- _PROBLEM TO SOLVE_
Exactly the lines from the one that contains "Where should I click to: Minimize" through the end of the material below are to be output, the first and last included.

- _SOURCE RECORDS_
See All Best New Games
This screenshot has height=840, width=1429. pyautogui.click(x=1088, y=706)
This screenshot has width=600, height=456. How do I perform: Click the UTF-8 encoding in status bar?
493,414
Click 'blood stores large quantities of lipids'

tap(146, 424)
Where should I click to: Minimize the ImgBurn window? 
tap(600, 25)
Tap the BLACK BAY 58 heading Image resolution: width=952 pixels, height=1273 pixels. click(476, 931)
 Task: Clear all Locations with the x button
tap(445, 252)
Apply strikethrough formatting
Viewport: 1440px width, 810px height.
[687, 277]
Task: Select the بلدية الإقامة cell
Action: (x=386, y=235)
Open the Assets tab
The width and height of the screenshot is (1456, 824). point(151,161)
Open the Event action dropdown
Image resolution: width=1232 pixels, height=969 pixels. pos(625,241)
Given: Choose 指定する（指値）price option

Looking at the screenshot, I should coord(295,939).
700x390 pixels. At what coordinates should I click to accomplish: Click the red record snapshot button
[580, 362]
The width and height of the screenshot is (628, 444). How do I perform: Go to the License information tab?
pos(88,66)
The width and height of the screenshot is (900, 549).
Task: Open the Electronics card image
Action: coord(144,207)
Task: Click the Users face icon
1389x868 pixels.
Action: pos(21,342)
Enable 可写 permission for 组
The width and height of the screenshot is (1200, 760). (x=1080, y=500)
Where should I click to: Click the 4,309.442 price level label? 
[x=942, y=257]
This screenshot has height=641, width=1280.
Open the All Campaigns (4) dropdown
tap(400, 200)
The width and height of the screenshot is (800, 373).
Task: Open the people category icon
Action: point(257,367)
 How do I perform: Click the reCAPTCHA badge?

- _COMPLETED TASK_
Where should I click to: Minimize the ImgBurn window? 
tap(600, 25)
Tap the BLACK BAY 58 heading Image resolution: width=952 pixels, height=1273 pixels. click(476, 931)
 Task: Clear all Locations with the x button
tap(445, 252)
Apply strikethrough formatting
Viewport: 1440px width, 810px height.
[687, 277]
Task: Select the بلدية الإقامة cell
Action: (x=386, y=235)
Open the Assets tab
The width and height of the screenshot is (1456, 824). point(151,161)
Open the Event action dropdown
Image resolution: width=1232 pixels, height=969 pixels. pos(625,241)
Given: Choose 指定する（指値）price option

Looking at the screenshot, I should coord(295,939).
700x390 pixels. At what coordinates should I click to accomplish: Click the red record snapshot button
[580, 362]
The width and height of the screenshot is (628, 444). How do I perform: Go to the License information tab?
pos(88,66)
The width and height of the screenshot is (900, 549).
Task: Open the Electronics card image
Action: coord(144,207)
Task: Click the Users face icon
1389x868 pixels.
Action: pos(21,342)
Enable 可写 permission for 组
The width and height of the screenshot is (1200, 760). (x=1080, y=500)
Where should I click to: Click the 4,309.442 price level label? 
[x=942, y=257]
This screenshot has height=641, width=1280.
Open the All Campaigns (4) dropdown
tap(400, 200)
The width and height of the screenshot is (800, 373).
Task: Open the people category icon
Action: point(257,367)
 How do I perform: Click the reCAPTCHA badge?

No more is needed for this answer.